Once we got upstairs we all took turns getting our photos taken. Each family had to sit with their child for a photo - in our case we went twice since we had two. After the photos we were taken into a big room to wait. Larry had to go and make the first of many payments. Then each family went into another room and sat before an official and swore to care for our children and never abandon or abuse them. It was very quick and we were in and out of the room in short order.

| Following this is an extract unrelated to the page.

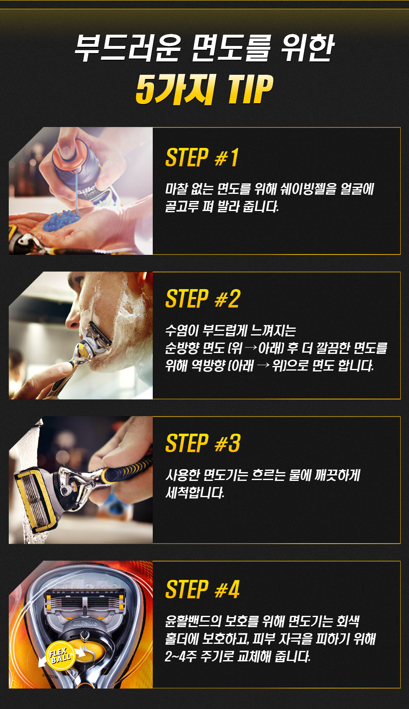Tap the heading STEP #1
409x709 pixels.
tap(202, 158)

We then got back on the bus and rode to the notaries office where once again we had to walk to the building. Inside the notary office they had several heaters blasting. Larry and I decided to take the girls hoods off and unzipped their jackets. It was a big mistake. The clothing police were on hand. Several older ladies approached us and after some gesturing made it clear we should not have unzipped or taken their hoods off. It was also our first of many encounters with people who were attracted to our twins. The notary appointment went fairly quickly as well and then we were back on the bus.

Our next stop - WalMart.

More on Gotcha Day (December 12th 2010)

So now that we are home and have the girls flipped to our time zone I have time to update the blog.

After we got the girls we went up to our room and settled them onto the bed. Looking back I realize they were pretty shut down, but at that moment all I could do was marvel at how beautiful they were. We played for a while - they were very quiet and did not cry much at all. When we did undress them for bed we found that they were dressed in three layers of clothes - the little red Chinese suits were on top, the next layer were sweaters and knit split pants. The final layer were pj's. Other than the top layer nothing was new, but it was clean and they fit. Most of what we had brought was too big. Fortunately we did not bring much with us as we planned to purchase clothes once we were sure of their sizes. They were 28 months old and needed 18 month clothes. They were so tiny.

We dressed them in the pj's we had packed - they were too big. After a bottle and some more time playing quietly on the bed we put them in their cribs - they laid down and rattled the tops from their bottles against the bars of the crib. It was the only night that we were in China where they slept in their cribs.